▸ Saved entries
* * * * * * *

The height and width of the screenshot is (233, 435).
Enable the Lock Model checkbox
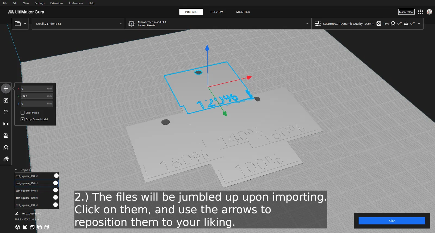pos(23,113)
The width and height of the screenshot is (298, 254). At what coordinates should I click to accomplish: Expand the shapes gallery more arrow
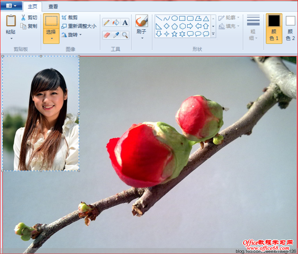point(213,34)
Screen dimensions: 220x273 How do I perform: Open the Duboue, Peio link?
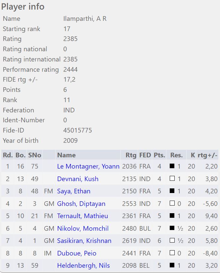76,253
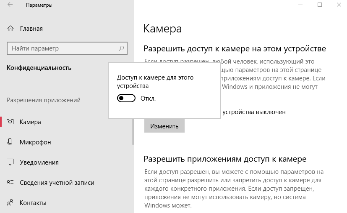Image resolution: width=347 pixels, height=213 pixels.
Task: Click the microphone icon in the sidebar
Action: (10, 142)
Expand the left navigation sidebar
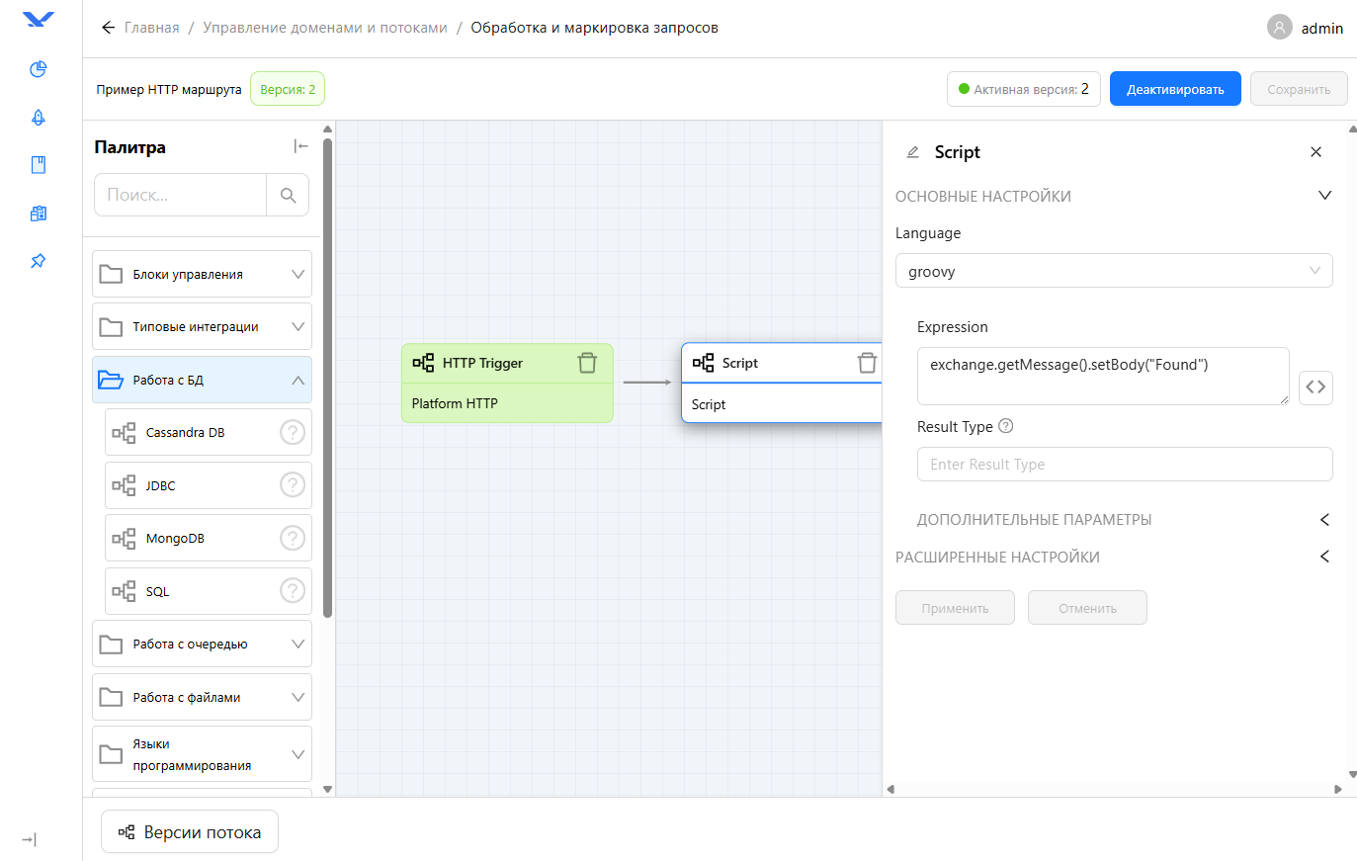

* * * * * * *

▸ Task prompt
Please transcribe each entry exactly, but skip any picture it holds.

▸ Output for this exercise
The height and width of the screenshot is (233, 435).
Enable the Lock Model checkbox
pos(23,113)
The width and height of the screenshot is (298, 254). At what coordinates should I click to accomplish: Expand the shapes gallery more arrow
point(213,34)
Screen dimensions: 220x273 How do I perform: Open the Duboue, Peio link?
76,253
Image resolution: width=347 pixels, height=213 pixels.
Task: Click the microphone icon in the sidebar
Action: (10, 142)
Expand the left navigation sidebar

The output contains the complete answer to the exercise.